Sentivo il brusìo del pubblico. Poi ad un certo punto, la voce del grande capo che annunciava il mio nome: era il mio turno!
Il mio intervento durante quella conferenza annuale, alla quale erano presenti almeno un centinaio di persone, era stato deciso solo qualche giorno prima, ma questo non mi aveva impedito di prepararmi con estrema attenzione e trepidazione.
Con calma e in maniera composta mi alzai dal mio posto e salii sul palco. Non avevo appunti con me, ma mi sistemai ugualmente dietro al leggìo. Sullo schermo alle mie spalle scorrevano le slide che avevo preparato a supporto del mio discorso.
Parlavo in totale scioltezza, senza paura, senza mancamenti nella voce o indecisioni.
Guardavo di fronte a me verso un punto non definito, poichè il riflettore puntato sul palco mi impediva di distinguere le persone. E così mi sembrava di parlare ad una sala vuota. Anche se sentivo il pubblico che mi ascoltava attentamente, lo sentivo sorridere all'incalzare del mio discorso che si faceva ora più serio ora più leggero e disteso.
Infine sentii le persone ridere di gusto, quando mi lanciai in una battuta sarcastica circa l'andamento del mercato in questo periodo... insomma le stavo coinvolgendo a tutti gli effetti!
Ma quello che mi sorprendeva di più era la mia massima tranquillità.
Ero io, solo io. Parlavo su un palco. E le persone mi ascoltavano. Avevo catturato la loro attenzione e mi stavano ascoltando!
Al termine del mio intervento, le persone mi fecero anche un applauso. Non posso descrivere a parole quello che ho provato. Una sensazione di appagamento e di realizzazione come non saprei dire.
Battevano le mani a me, per quello che ero e per quello che avevo pensato, detto, esposto loro nel corso del mio breve ed intenso intervento.
Mentre mi avvicinavo ai gradini per scendere dal palco, la luce del riflettore si fece meno intensa e allora riuscii a scorgere una persona in prima fila.
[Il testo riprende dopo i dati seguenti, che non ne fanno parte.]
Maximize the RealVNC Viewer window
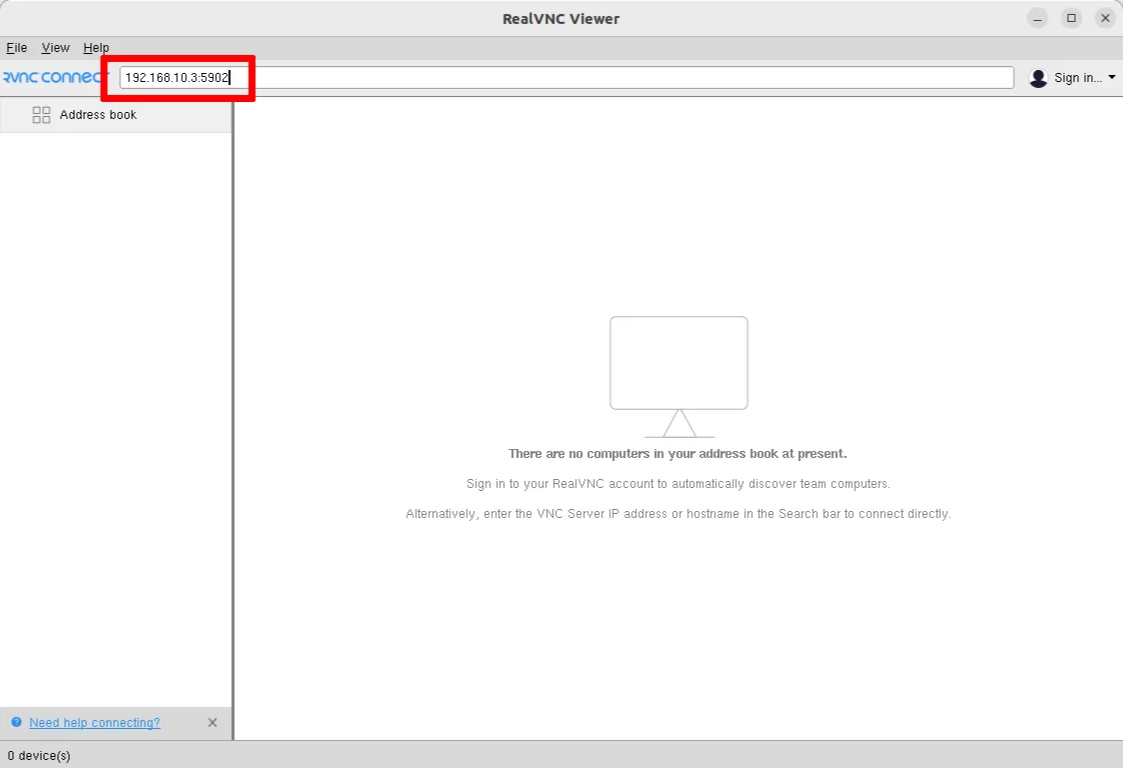1123x768 pixels. click(1071, 18)
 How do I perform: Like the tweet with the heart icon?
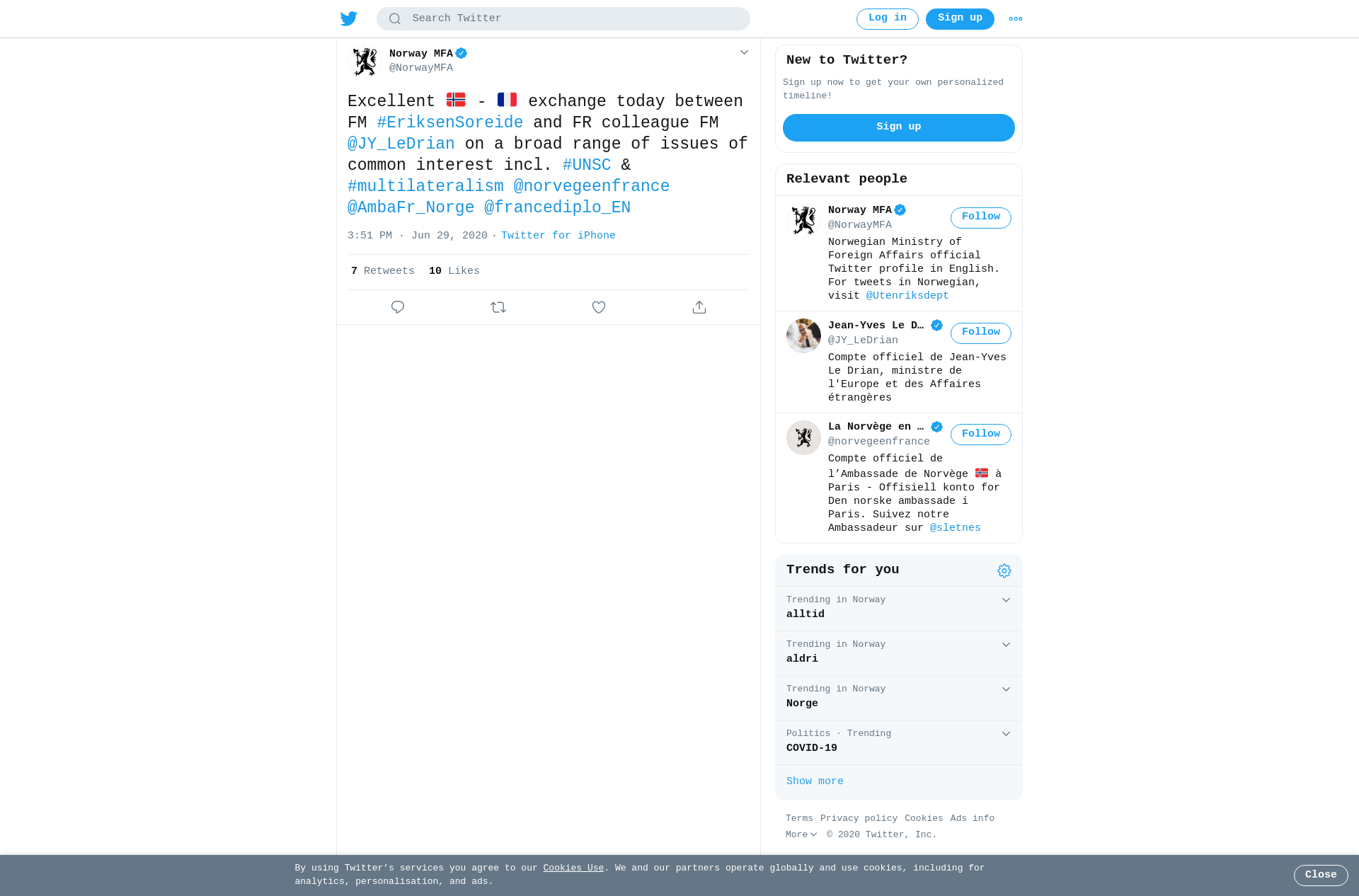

Era mio padre. Era seduto proprio lì in prima fila. Mi sorrideva e anche lui batteva le mani. Doveva essere fiero di me, per una volta.
Quell'applauso si fece via via più lontano, sommesso... scendevo dal palco per tornare al mio posto e lo sentivo affievolirsi sempre più.
E poi il buio. Solo io, nel letto. Con una sensazione che non avevo mai provato prima.
Mi sono sentita piena, appagata, realizzata. Ho sentito crescere in me il desiderio di farlo sul serio, di farlo per davvero.
Proprio io... che di parlare in pubblico non ne ho mai voluto sentir parlare. Io che fino a poco tempo fa non lo avrei fatto nemmeno sotto tortura. Io che piuttosto che parlare in pubblico, preferisco scrivere per ore, ore, ore e ancora ore... in totale solitudine e al riparo da occhi e giudizi indiscreti.
Se è vero che i sogni sono desideri, forse inconsciamente desideriamo davvero essere o fare ciò che razionalmente non avremmo mai il coraggio di ammettere. Soprattutto a noi stessi.
O forse è solo l'ennesimo muro che autonomamente ci costruiamo attorno per difenderci dalle delusioni e dai giudizi negativi.
Se così fosse, significa che nonostante il mio dribblare i discorsi in pubblico (fin dai tempi delle scuole superiori!), forse parlare in pubblico è ciò che realmente il mio io desidera.
E chi sono io per negare al mio io qualcosa che possa renderlo felice ed appagato?!
Forza allora, una nuova sfida mi attende!